Wednesday, April 21, 2010

The Progress Report

Months of Beard Growth While I Waited for A Date to Defend


My dissertation proposal defense was held last Friday (April 16). The verdict of the committee (3 political scientists and 2 historians) was that I passed the defense and will move on to the comprehensive exams. Those exams will take place in May.

The specific comments that I got from the committee (besides, "I like the proposal") focused on the sense that I was communicating others' Lincoln really well, but not really saying what my Lincoln is. A book that came out in 2008, Our Lincoln: New Perspectives on Lincoln and His World, contains in its subtitle the general point that I need to present a new perspective, that is, mine. The volume itself contains recent essays by notable historians.
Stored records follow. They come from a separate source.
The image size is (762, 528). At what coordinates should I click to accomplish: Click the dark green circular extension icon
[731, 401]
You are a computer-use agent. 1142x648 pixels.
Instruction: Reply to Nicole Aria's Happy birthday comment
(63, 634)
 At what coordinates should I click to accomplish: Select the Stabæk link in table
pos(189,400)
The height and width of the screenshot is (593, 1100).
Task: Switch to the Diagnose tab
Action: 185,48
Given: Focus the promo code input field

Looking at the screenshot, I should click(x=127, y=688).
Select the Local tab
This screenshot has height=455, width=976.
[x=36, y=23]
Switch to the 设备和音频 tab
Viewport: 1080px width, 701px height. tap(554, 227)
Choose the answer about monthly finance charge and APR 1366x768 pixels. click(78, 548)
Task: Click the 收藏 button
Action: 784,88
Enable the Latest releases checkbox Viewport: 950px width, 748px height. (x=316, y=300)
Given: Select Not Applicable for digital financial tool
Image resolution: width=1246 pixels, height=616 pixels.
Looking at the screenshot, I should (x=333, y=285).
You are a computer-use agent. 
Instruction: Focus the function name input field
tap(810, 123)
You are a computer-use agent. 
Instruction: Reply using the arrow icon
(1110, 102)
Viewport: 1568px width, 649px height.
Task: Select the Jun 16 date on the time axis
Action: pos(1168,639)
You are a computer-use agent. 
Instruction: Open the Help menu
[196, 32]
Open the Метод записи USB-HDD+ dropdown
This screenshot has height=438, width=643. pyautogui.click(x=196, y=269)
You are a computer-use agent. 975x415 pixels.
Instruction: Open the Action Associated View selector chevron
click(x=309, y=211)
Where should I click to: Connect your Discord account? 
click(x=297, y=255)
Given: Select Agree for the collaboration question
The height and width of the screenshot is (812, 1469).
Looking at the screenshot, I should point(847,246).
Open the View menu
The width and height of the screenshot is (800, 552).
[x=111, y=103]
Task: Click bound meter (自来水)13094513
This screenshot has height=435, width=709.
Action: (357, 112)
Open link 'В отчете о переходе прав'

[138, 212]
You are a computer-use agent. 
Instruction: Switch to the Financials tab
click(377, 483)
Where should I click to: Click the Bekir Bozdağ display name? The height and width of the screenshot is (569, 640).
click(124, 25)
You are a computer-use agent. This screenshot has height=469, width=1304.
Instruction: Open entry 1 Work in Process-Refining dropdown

I am going to reread several of the essays that deal with two areas I'm concentrating on at the moment: use and abuse of Lincoln (or maybe "theft" as David Blight put it in his illuminating essay in Our Lincoln, "The Theft of Lincoln in Scholarship Politics, and Public Memory") and Lincoln's contradictions (Lincoln was after all "big enough to be inconsistent", as Du Bois said).

I've been thinking about the disparate topics on Lincoln that went into the proposal, all of which have been dealt with in someway or another in posts on this blog. Having to come up with a unifying theme for all of the subjects means that some things will have to be scaled back or simply scuttled. At this time I would say that the contradictory Lincoln is the theme that will frame the dissertation. The late George M. Fredrickson already used the Du Bois statement for a great book title Big Enough to be Inconsistent: Abraham Lincoln Confronts Race and Slavery so I'll have to come up with something else.


The comprehensive exam questions will help in deciding on the framework. Until then I'll be buried in source materials trying to preempt the exam questions (which I don't know yet). A brief description of how comprehensive exams work: Each of the committee members gives two questions, pick one; Write 25 pages per day per question; Two (2) days to edit said pages; Hope you made some sense during the week and have retained your sanity. Added degree of difficulty: I have to start teach my American Politics summer course the day after comps end.